[Saved entries]
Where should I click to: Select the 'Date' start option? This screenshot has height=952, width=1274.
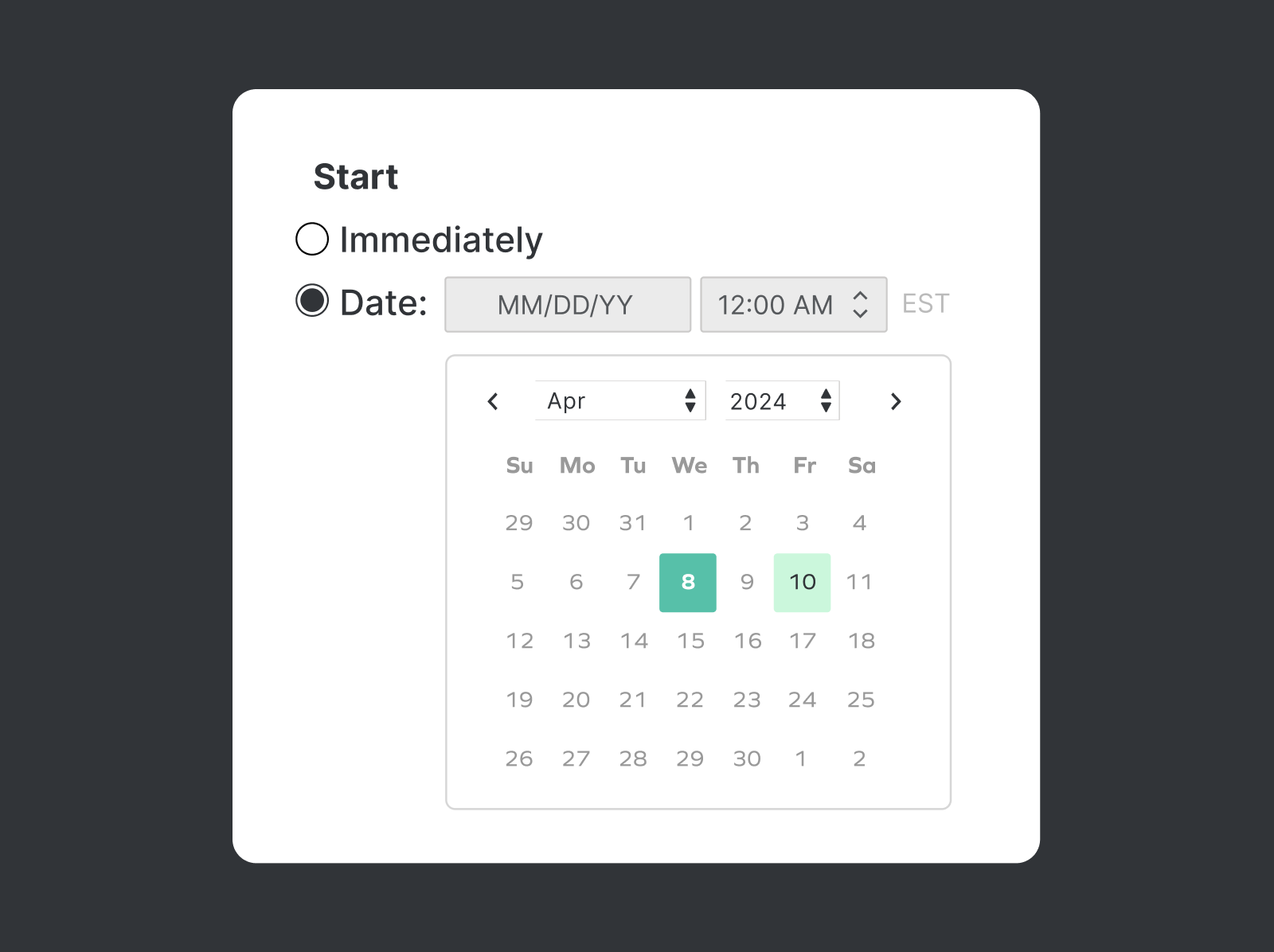coord(311,300)
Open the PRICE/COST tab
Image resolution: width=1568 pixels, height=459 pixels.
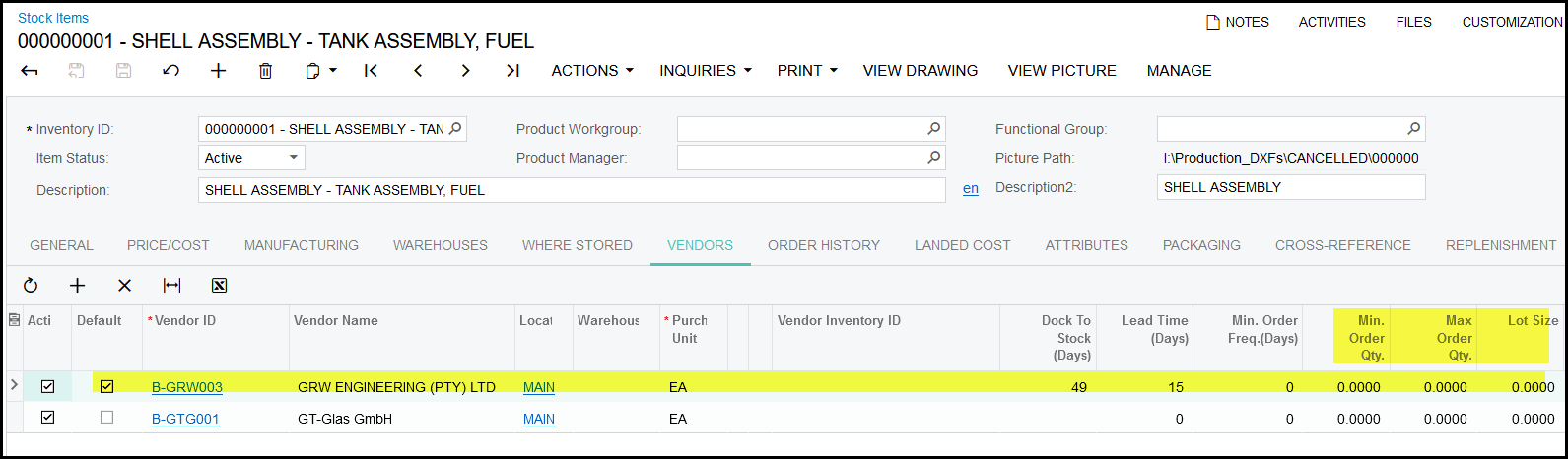click(169, 245)
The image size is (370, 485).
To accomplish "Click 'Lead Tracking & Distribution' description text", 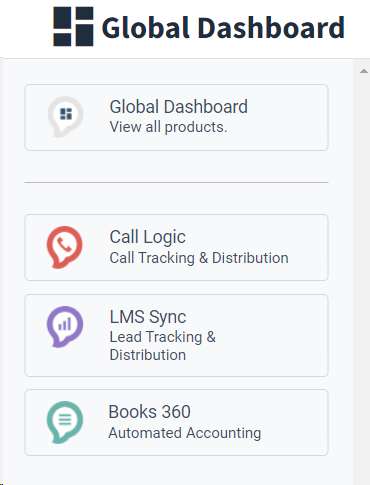I will tap(163, 346).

(Activity): Begin at the first line of the entries and stop after the line holding "The image size is (370, 485)."; repeat those lines exactly, but not the pictures.

(Answer to this task):
Where should I click to: Select the 'Date' start option? This screenshot has height=952, width=1274.
coord(311,300)
Open the PRICE/COST tab
Image resolution: width=1568 pixels, height=459 pixels.
click(169, 245)
The image size is (370, 485).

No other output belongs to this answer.